The national anthem drifts over the train station parking lot, accompanied to a heavy drum. I finally have a moment to think. I am doing too much this semester, probably. Definitely. But they are all things I love and enjoy, and I’m trying to wring out every last drop of my Wellesley experience before I graduate. And I am doing such, such, cool stuff. I spent Tuesday editing plant genomes with actual CRISPR. ACTUAL CRISPR, as an undergrad! And if you told first year me that I would spend my senior year doing publishable endocrinology research at a Harvard affiliated hospital I would definitely never have believed you. I feel so grateful for this opportunity, and so even when my Western blot bands are a little fainter than what I’d like I remind myself of that, my gratitude.
I’m trying to practice gratitude more in my daily life. I got new headphones, which means I can listen to a lot of classical music, so that helps. I have a lovely train commute and an even lovelier campus to come back to.
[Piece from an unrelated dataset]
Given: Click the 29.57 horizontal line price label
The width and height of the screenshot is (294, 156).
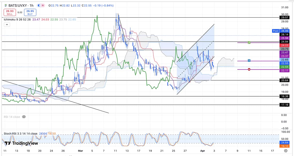Looking at the screenshot, I should pyautogui.click(x=283, y=18).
Sometimes I can’t believe how lush campus is after coming back from the exhaust fumes and concrete of the Longwood Medical area. Last week, I heard two great-horned owls having a lengthy conversation across Lake Waban before the storm. And I knew they were great horned owls, because I spent a good half an hour listening to videos of bird calls to make sure. That’s the kind of place Wellesley is, where you’ll hear great horned owls if you listen closely, and you’ll run into your friends room at 11:30 to share the news, because she’ll be excited too. Yesterday, we all went to watch this miraculous flower bloom in the greenhouses. It was called the Queen of the Night cactus, and it only blooms one night, once a year…beautiful, showy, spectacular white plumed flowers. Everyone, nearly fifty people, was gathered around this lovely plant with bated breath as it unfurled one last time. It was so nice to have such a symbol of hope bringing our little Wellesley community together.
The train just pulled into the station, bringing with it a goodbye for now.